Cependant, cette diminution est inversement corrélée avec une augmentation du nombre absolu de cellules souches hématopoïétiques. L’augmentation rapide du pourcentage de cellules souches hématopoïétiques dans les cultures traitées à l’acide valproïque est due à l’acquisition du phénotype CD90. Les cellules CD34 positives exprimant le marqueur phénotypique CD90 atteignent près de 40 à 50% des cellules développées dans des cultures ex vivo traitées avec le cocktail cytokine et l’acide valproïque pendant quatre jours.

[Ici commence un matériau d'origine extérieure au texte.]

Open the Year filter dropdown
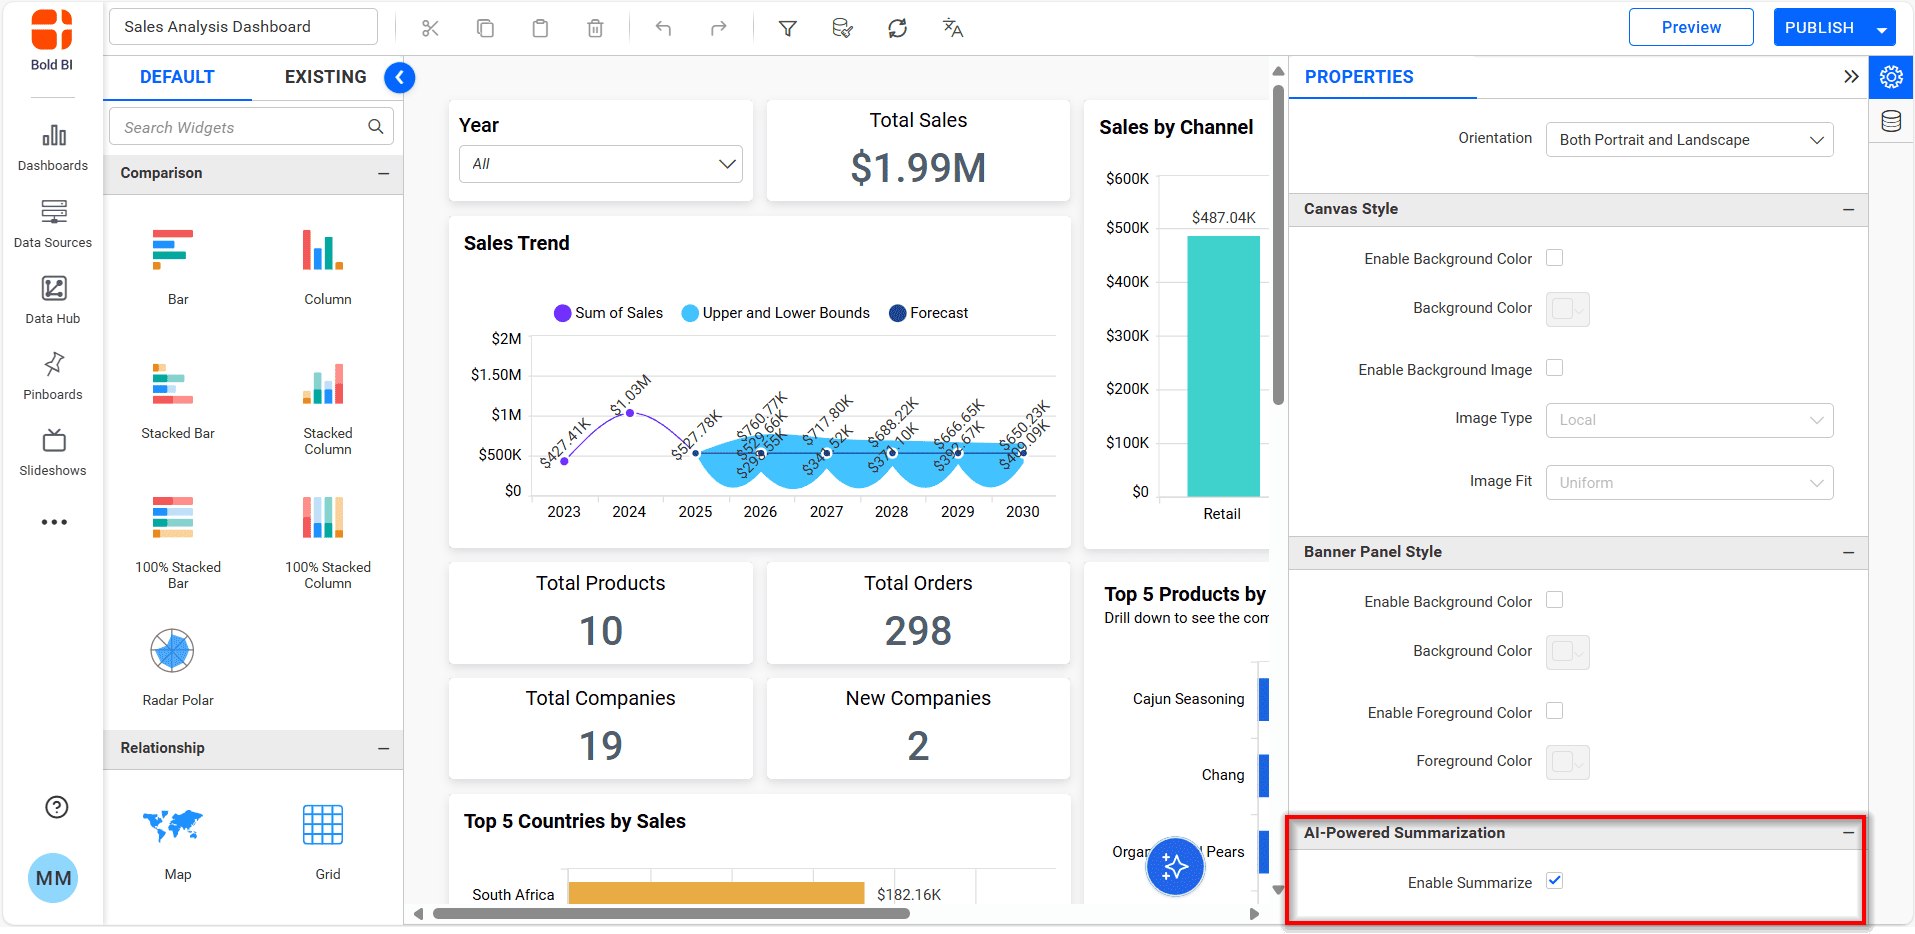 pos(599,163)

L’acquisition du phénotype CD90 est ensuite confirmée par l’expansion ex vivo des cellules CD34 positives hautement purifiées qui n’ont pas d’expression du marqueur CD90. Dans les 24 heures suivant le traitement à l’acide valproïque, près de 75 % des cellules ex vivo élargies expriment le CD90. Ce phénotype est fortement conservé pendant les quatre premiers jours dans ces cultures.
Le sang de cordon dilué doit être distribué très lentement au-dessus du gradient de densité tout en tenant le tube à un angle de 45 degrés pour créer deux couches distinctes. Après cette procédure d’expansion ex vivo, les cellules élargies peuvent être injectées dans les souris NSG myéloablated immunisées déficientes pour tester leur fonctionnalité et potentiel d’engraftment. Les cellules élargies peuvent être utilisées pour tester une variété de questions concernant la biologie du HSC humain et de souris et le rôle des différents gènes ou acteur critique sur l’intégrité fonctionnelle des HSC.
La fonctionnalité de hsc ex vivo étendu de l’unité humaine de sang de cordon ombilical, utilisant cette technique, sera bientôt examinée dans un essai clinique dans le patient présentant des malignités hématologiques qui exigent la transplantation allogenic de moelle. Cette technique nous a également permis d’étudier le mécanisme sous-jacent à l’expansion ex vivo avec le traitement VPA et d’obtenir des aperçus de la biologie des HSC primitifs.